* [REQUIRED ACTION]:
List every country that the report on Brazil's COVID-19 booster shots names as giving boosters to some of its older citizens.

TEXT SEGMENT: Begin

Brazil starts booster shots while many still await second dose
Sao Paulo, Sep 04 (AP):
Some cities in Brazil are providing booster shots of the COVID-19 vaccine, even though most people have yet to receive their second jabs, in a sign of the concern in the country over the highly contagious delta variant.
Rio de Janeiro, currently Brazil’s epicenter for the variant and home to one of its largest elderly populations, began administering the boosters Wednesday. Northeastern cities Salvador and Sao Luis started on Monday, and the most populous city of Sao Paulo will begin Sept 6. The rest of the nation will follow the next week. France, Israel, China and Chile are among those countries giving boosters to some of their older citizens, but more people in those countries are fully vaccinated than the 30% who have gotten two shots in Brazil. A US plan to start delivery of booster shots by Sept. 20 for most Americans is facing complications that could delay third doses for those who received the Moderna vaccine, administration officials said.
About nine out of 10 Brazilians have been vaccinated already or plan to be, according to pollster Datafolha. Most have gotten their first shot but not their second. Brazil’s cases and deaths have been falling for two months, with 621 deaths reported in the seven days through Sept. 2 – far below April’s peak of more than 3,000 reported deaths over a seven-day period. Older Brazilians have expressed concern about the efficacy of the Chinese Sinovac vaccine against the delta variant, prompting authorities to offer the booster shots.

TEXT SEGMENT: End
DATA FOR REVIEW: Begin

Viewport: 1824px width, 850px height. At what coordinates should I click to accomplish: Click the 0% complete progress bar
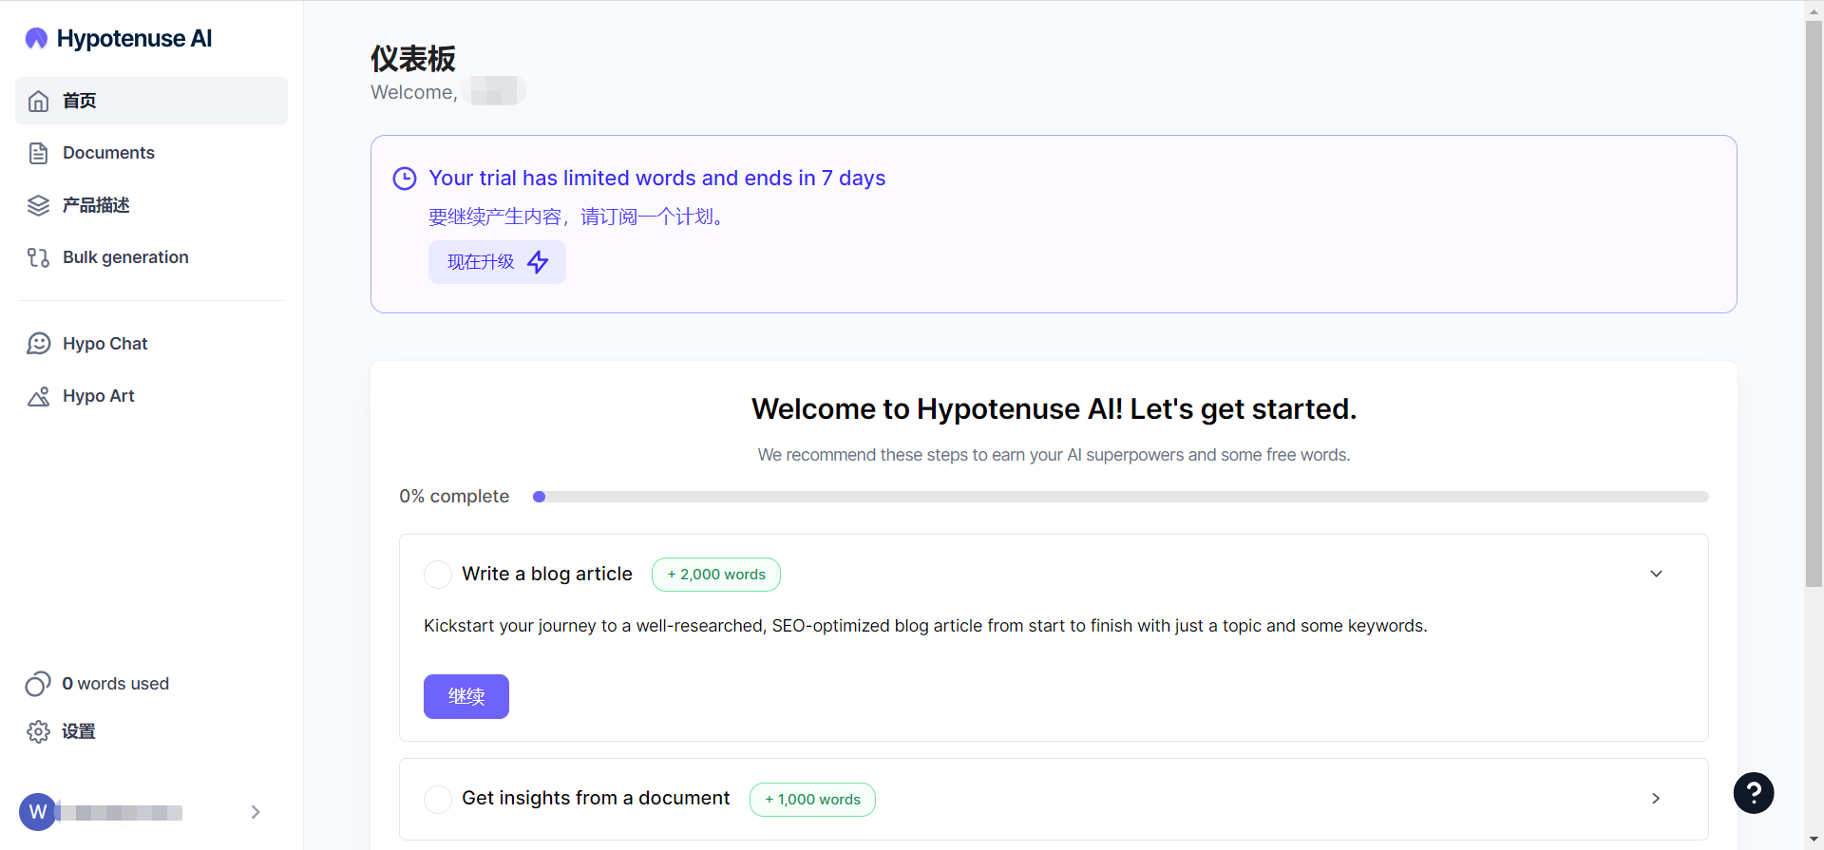(1120, 497)
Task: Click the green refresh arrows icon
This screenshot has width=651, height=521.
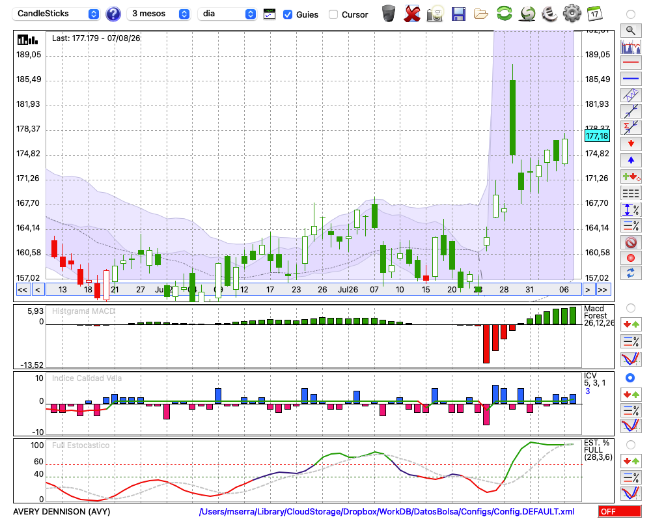Action: [x=505, y=14]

DATA FOR REVIEW: End

* [SOLUTION TO THIS TASK]:
France, Israel, China, Chile